AGENDA: Os Bombeiros Voluntários de Portimão vão levar a efeito este ano uma exposição itinerária, retrospectiva dos 90 anos da instituição.
Actualidade

António Caruna (1933-2008)
O HOMEM E A PALAVRA FLUENTE AO SERVIÇO DA HISTÓRIA

Através dos blogues Rio das Maçãs e Notícias de Colares, tomámos conhecimento do inesperado falecimento de António Nunes Rodrigues Caruna (1933-2008), destacado operacional e dirigente dos bombeiros portugueses, com quem, há vários anos, travámos amizade e chegámos a trabalhar, lado a lado, quando ambos fizemos parte da Comissão Executiva do Núcleo de História e Património da Liga dos Bombeiros Portugueses.
Paralelamente ao exercício das funções de 2.º comandante dos Bombeiros Voluntários de Colares, foi, em períodos distintos, presidente da Federação dos Bombeiros do Distrito de Lisboa e secretário administrativo da Liga dos Bombeiros Portugueses, notabilizando-se, a nível nacional, por inestimáveis provas de dedicação e competência.
A sua condição de cidadão activo levou-o a abraçar outras causas, nomeadamente no poder local, onde assumiu a presidência da Junta de Freguesia de Colares.
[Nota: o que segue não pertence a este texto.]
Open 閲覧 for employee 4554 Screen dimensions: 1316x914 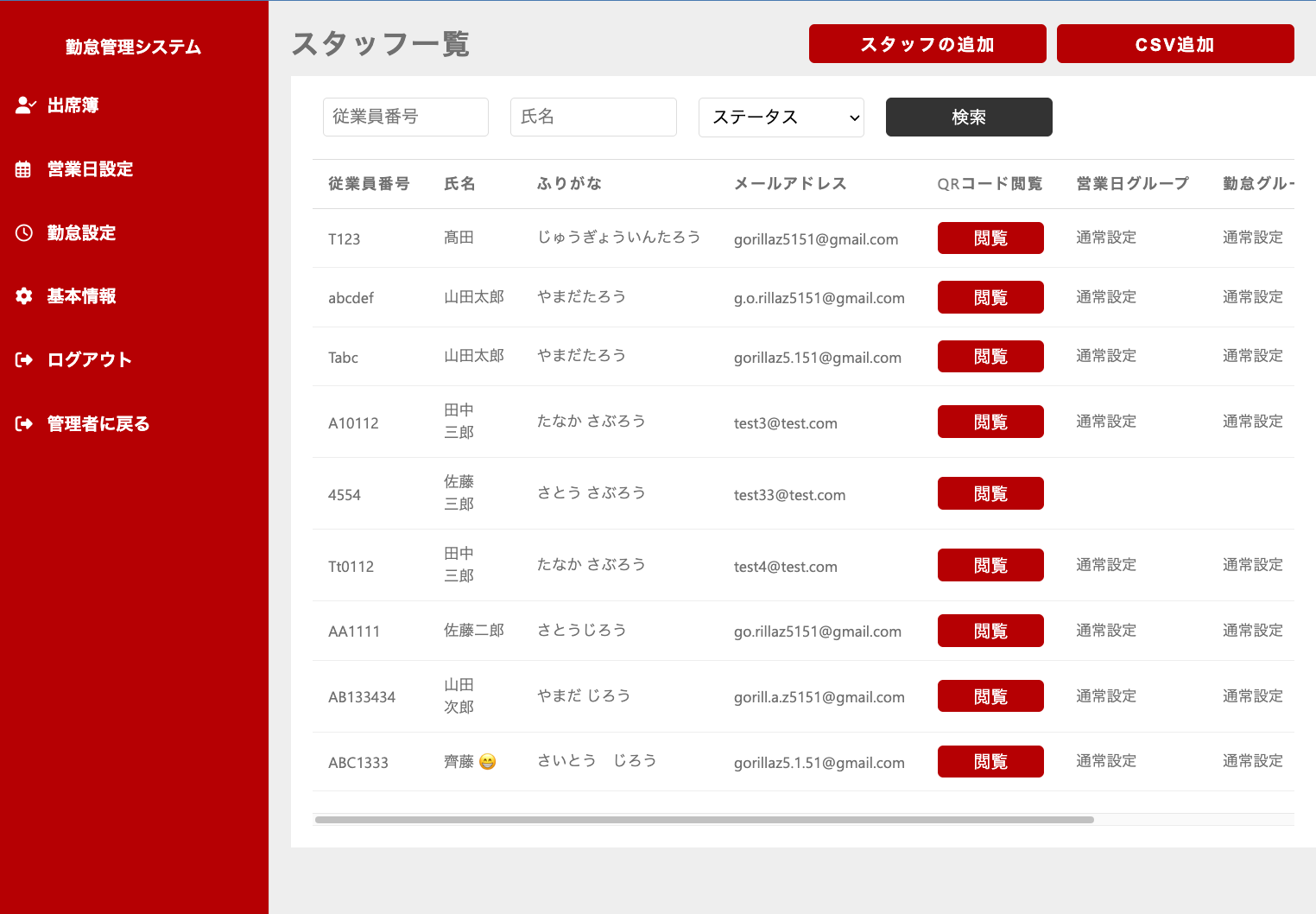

Porém, numa entrevista que nos concedeu, na extinta Rádio Ocidente, ao falar da desmotivante experiência como autarca, afirmou-nos que a sua preferência recaíria, sempre, em primeiro lugar, nos bombeiros, reconhecendo que "a vida associativa é mais pura".
Homem de fino trato, culto e dono de um admirável poder de comunicação, verbal e escrito, António Caruna dedicou-se, também, à divulgação e preservação da história dos bombeiros portugueses, salientando-se como autor dos livros comemorativos dos centenários da Associação dos Bombeiros Voluntários de Colares e da Banda dos Bombeiros Voluntários de Colares. Entre outros trabalhos, o seu nome figura ainda na autoria do capítulo "Grandes Incêndios", incluído no primeiro volume do livro Bombeiros Portugueses. Seis Séculos de História, 1395-1995, editado pelo Serviço Nacional de Bombeiros e pela Liga dos Bombeiros Portugueses.
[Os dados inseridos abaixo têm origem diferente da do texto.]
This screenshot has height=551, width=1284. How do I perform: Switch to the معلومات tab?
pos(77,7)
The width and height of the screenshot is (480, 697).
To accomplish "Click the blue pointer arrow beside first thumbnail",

Não nos movem ideias saudosistas, mas entendemos que a memória de um passado construído, com tanto amor e abnegação, na total disponibilidade para a prática do bem, terá de constituir um compromisso para os presentes. Terá de fazê-los sentirem-se como que depositários efémeros de uma inesquecível herança moral que terão de transmitir aos vindouros ainda mais enriquecida.

António Caruna


Por altura do ano de 2000, ao dar parecer sobre a criação do "Museu dos Bombeiros Portugueses", no âmbito dos trabalhos da Comissão Executiva do Núcleo de História e Património da Liga dos Bombeiros Portugueses, o nosso homenageado, num documento manuscrito que conservamos em arquivo pessoal, defendia:

Para este Museu, de âmbito nacional, parece-me não podermos pensar senão em Lisboa, Porto, Coimbra ou Aveiro. A própria economia da gestão deste Museu só terá sustentabilidade em ou junto a centros populacionais como aquelas cidades proporcionam.

E acrescentava, deixando subjacente a sua perspectiva racional e, por conseguinte, responsável:

Os custos de construção terão naturalmente de ser sustentados por apoios comunitários ou governamentais quer no que respeita ao terreno a adquirir como à construção propriamente dita desde o projecto aos acabamentos e equipamento.
No que respeita à gestão, tendo embora em conta as receitas das visitas ou outras, terá de haver apoios quanto mais não seja para os custos com pessoal.

De momento, António Caruna era 2.º comandante do Quadro de Honra dos Bombeiros Voluntários de Colares e membro da Direcção da mesma instituição.
À família e associação/corpo de bombeiros enlutadas, Fogo & História apresenta sentidas condolências.